Task data —
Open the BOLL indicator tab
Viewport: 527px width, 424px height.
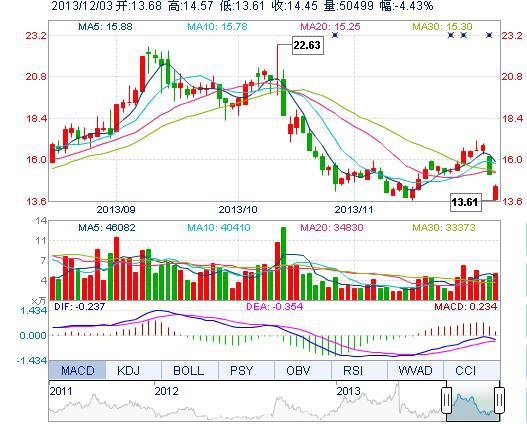[190, 371]
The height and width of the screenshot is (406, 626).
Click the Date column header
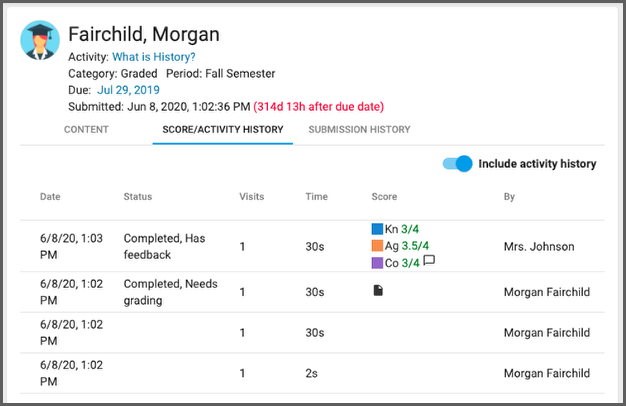50,197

What needs to be done —
Omit the pictures, then give every record back exactly as it stands.

Solution for this problem —
Open the BOLL indicator tab
Viewport: 527px width, 424px height.
[190, 371]
The height and width of the screenshot is (406, 626).
Click the Date column header
50,197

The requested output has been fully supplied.